We start with two papers that are similar in several aspects. Both
Agne et al. [2011] and
Xu and George [2011] analyze the simulated affection status, and both methods are based on the number of rare variants in predefined genomic regions. Although both methods can accommodate different definitions of rare variants,
Xu and George [2011] define a rare variant as one having a minor allele frequency (MAF) < 0.01 and
Agne et al. [2011] count only private variants, which occur once in the set of 697 unrelated individuals. One big difference between the two work groups is that
Agne et al. [2011] use nonoverlapping bins of a fixed number of SNPs (30 and 100 SNPs) as the predefined genomic regions, and
Xu and George [2011] use genes as the predefined genomic regions. Note that the number of SNPs per gene ranges from 1 to 231 with more than one-third of the genes having only one SNP. The two methods also differ in how the test statistics are constructed.

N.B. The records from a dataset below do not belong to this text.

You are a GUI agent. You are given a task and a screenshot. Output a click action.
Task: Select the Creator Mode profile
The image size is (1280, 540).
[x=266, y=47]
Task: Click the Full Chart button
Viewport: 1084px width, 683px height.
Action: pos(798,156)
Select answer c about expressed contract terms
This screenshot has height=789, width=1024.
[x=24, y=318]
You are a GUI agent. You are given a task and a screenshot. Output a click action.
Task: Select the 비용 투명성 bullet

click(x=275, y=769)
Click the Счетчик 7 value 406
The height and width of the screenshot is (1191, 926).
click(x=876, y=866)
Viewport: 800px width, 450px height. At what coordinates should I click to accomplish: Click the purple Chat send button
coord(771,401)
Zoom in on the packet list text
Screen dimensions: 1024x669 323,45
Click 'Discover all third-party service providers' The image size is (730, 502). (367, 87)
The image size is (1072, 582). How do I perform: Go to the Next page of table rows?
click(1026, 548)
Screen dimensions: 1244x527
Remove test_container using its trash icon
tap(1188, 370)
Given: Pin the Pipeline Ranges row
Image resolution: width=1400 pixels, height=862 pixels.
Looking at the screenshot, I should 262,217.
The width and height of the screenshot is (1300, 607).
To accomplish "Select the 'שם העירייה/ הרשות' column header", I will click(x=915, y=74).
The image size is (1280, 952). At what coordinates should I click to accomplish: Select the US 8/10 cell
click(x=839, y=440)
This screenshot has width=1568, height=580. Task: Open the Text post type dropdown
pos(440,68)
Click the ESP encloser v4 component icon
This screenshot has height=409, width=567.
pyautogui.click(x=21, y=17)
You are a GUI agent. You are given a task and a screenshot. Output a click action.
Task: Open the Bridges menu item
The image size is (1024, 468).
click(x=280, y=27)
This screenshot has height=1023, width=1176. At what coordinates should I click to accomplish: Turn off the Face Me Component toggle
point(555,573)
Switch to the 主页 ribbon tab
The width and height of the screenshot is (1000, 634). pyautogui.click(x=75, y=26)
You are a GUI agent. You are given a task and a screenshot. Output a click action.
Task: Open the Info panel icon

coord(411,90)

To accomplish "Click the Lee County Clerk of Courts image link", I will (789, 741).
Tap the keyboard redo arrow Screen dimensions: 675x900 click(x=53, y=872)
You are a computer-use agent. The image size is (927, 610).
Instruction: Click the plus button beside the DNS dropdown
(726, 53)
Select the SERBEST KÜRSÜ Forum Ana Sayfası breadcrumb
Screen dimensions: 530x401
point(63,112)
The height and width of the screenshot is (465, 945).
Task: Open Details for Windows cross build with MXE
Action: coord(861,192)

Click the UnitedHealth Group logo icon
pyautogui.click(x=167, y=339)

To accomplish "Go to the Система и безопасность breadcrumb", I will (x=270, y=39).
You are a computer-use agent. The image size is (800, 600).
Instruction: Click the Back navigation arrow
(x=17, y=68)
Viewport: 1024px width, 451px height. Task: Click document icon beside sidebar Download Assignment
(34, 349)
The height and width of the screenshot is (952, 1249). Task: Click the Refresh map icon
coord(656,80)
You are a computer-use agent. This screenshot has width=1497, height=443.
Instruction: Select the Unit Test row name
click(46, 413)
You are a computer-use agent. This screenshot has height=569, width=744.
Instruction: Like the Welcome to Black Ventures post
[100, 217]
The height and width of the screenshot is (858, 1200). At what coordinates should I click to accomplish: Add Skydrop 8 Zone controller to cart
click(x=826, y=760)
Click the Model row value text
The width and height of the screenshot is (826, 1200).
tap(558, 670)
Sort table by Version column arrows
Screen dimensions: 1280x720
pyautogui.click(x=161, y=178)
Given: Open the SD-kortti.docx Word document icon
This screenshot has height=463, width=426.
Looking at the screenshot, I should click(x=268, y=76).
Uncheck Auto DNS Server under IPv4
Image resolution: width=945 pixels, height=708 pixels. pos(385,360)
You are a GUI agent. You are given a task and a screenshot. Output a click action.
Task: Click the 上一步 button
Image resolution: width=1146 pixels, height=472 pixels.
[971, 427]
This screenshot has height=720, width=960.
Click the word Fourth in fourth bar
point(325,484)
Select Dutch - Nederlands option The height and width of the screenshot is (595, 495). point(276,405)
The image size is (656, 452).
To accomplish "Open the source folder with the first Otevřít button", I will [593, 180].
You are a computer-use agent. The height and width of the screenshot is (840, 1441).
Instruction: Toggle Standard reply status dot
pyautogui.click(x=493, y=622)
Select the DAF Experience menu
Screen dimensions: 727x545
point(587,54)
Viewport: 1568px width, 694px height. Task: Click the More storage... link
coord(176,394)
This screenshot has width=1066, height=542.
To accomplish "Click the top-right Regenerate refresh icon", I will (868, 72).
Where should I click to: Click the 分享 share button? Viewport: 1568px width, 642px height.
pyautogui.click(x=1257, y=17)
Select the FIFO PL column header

Xu and George [2011] count the number of rare variants for each individual and then use the common two-sample
T-test statistic with pooled variance to compare the average number of rare variants per individual between the case subjects and control subjects. They use the statistic’s normal approximation to obtain the
p-values. For each fixed bin,
Agne et al. [2011] compare the number of private variants in case subjects to the number of SNPs in both case subjects and control subjects. The statistical significance of this discrepancy is then evaluated by permuting the individual affection status a large number of times.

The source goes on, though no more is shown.